CHALLENGE>
Output the rows from the line containing "This screenshot has width=759, height=1349." through the line containing "the Text label located", inclusive, as a JSON list of strings with one string per line, omitting blank lines.

--- start ---

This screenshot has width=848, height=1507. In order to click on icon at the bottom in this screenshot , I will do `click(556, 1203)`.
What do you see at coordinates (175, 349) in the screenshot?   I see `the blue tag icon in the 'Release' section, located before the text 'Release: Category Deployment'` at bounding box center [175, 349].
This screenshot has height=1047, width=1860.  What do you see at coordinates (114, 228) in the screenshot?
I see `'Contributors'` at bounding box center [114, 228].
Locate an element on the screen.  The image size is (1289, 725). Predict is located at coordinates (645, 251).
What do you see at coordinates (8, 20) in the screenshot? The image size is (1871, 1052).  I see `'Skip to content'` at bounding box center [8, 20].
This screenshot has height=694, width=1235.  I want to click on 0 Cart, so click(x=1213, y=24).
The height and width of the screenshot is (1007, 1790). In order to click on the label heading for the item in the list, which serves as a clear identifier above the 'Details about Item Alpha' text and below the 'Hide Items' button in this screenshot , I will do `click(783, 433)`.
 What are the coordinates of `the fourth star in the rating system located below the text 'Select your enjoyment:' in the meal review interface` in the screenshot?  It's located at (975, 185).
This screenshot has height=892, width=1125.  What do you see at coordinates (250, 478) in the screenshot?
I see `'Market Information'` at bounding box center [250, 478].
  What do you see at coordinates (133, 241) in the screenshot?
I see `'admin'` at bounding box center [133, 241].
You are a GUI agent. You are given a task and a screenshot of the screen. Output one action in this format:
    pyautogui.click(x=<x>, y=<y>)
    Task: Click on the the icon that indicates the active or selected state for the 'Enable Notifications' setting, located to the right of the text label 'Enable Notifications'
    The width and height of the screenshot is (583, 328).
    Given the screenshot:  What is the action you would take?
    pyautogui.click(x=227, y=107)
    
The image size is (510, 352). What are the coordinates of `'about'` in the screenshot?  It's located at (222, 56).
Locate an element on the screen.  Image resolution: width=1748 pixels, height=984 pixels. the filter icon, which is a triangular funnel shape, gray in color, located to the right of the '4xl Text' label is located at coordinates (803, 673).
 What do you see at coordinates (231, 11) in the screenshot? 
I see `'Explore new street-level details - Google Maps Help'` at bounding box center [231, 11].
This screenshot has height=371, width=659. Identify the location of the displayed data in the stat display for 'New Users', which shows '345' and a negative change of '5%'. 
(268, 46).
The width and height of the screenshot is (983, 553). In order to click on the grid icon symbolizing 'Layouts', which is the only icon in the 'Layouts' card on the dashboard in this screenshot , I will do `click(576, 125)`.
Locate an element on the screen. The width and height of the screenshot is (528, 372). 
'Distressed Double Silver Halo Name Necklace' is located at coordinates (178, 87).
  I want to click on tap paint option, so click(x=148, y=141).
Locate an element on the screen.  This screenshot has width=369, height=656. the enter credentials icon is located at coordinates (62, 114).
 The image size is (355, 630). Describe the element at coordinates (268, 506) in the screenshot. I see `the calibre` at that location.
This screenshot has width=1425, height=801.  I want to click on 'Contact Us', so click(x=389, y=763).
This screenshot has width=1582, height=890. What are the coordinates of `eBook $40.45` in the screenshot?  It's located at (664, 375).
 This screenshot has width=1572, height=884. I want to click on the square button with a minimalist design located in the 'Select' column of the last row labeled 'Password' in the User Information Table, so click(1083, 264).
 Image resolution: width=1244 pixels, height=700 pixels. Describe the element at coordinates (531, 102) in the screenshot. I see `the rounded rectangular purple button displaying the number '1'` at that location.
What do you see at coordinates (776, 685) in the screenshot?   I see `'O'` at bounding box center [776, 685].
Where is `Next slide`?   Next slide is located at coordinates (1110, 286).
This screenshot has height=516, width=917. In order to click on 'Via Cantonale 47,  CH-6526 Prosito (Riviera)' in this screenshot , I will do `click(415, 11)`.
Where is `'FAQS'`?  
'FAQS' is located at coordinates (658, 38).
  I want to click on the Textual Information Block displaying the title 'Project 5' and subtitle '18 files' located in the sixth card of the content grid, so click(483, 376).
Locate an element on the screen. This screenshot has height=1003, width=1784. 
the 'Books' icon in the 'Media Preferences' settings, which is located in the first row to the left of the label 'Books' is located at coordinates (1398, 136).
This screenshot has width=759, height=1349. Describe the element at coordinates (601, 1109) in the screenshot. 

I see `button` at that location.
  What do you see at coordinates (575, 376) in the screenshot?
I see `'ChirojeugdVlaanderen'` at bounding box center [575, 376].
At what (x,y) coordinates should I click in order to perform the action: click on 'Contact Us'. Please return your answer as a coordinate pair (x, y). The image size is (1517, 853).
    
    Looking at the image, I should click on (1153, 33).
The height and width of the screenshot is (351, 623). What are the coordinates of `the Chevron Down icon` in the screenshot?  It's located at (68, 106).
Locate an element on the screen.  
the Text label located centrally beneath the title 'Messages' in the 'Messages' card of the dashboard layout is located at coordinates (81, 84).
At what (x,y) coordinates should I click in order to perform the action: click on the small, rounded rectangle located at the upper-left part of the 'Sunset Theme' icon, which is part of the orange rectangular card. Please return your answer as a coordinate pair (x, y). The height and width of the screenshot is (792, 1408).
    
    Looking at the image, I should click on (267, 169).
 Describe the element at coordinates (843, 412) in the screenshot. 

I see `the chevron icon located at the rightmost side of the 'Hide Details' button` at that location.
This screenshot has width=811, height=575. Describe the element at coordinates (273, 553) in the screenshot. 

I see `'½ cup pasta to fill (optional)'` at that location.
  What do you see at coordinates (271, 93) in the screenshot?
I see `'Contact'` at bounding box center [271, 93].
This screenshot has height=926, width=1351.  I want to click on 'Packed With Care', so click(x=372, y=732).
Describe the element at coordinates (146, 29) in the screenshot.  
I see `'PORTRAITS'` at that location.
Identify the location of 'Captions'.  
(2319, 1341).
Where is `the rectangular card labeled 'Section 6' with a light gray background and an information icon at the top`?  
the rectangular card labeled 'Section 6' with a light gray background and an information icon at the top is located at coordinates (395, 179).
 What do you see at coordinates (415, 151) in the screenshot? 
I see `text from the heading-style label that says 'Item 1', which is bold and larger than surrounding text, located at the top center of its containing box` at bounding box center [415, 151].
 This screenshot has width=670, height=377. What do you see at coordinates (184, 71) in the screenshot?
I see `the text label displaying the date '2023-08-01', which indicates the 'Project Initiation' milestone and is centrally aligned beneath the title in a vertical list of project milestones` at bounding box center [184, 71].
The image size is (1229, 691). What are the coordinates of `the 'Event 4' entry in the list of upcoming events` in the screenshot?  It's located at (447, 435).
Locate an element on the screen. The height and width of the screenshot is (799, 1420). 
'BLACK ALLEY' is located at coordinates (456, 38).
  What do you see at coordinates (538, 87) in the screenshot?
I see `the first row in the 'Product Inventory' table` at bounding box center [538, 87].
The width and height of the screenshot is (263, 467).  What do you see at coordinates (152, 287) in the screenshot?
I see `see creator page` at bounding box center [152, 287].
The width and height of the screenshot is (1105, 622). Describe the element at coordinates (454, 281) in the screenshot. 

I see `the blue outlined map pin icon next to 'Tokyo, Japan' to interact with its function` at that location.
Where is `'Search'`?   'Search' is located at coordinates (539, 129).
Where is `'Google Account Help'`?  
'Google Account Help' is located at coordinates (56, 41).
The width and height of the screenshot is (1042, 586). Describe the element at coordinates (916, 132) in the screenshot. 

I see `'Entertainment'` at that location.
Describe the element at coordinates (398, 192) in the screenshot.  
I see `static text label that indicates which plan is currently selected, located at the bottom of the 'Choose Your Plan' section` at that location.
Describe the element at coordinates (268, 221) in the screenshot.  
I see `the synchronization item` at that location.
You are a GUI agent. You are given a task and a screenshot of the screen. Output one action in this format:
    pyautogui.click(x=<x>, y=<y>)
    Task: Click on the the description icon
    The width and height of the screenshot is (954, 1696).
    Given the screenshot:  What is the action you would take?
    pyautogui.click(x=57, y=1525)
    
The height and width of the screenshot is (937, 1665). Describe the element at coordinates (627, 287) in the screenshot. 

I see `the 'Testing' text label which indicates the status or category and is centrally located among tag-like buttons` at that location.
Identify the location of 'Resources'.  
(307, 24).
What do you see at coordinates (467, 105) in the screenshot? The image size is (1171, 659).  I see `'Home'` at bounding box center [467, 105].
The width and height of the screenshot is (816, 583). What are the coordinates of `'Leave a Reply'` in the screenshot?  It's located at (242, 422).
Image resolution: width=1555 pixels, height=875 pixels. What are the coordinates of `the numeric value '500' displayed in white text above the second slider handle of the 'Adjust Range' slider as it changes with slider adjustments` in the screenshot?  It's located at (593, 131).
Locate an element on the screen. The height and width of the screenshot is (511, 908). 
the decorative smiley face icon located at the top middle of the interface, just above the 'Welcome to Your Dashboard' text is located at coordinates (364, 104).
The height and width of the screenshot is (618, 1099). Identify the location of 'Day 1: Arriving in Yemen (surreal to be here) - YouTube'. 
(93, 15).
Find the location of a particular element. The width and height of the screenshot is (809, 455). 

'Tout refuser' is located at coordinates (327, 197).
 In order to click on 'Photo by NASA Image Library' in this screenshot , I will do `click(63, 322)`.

--- end ---

OUTPUT OF THE EXERCISE>
[
  "This screenshot has width=759, height=1349. Describe the element at coordinates (601, 1109) in the screenshot. ",
  "I see `button` at that location.",
  "  What do you see at coordinates (575, 376) in the screenshot?",
  "I see `'ChirojeugdVlaanderen'` at bounding box center [575, 376].",
  "At what (x,y) coordinates should I click in order to perform the action: click on 'Contact Us'. Please return your answer as a coordinate pair (x, y). The image size is (1517, 853).",
  "    Looking at the image, I should click on (1153, 33).",
  "The height and width of the screenshot is (351, 623). What are the coordinates of `the Chevron Down icon` in the screenshot?  It's located at (68, 106).",
  "Locate an element on the screen.  ",
  "the Text label located centrally beneath the title 'Messages' in the 'Messages' card of the dashboard layout is located at coordinates (81, 84)."
]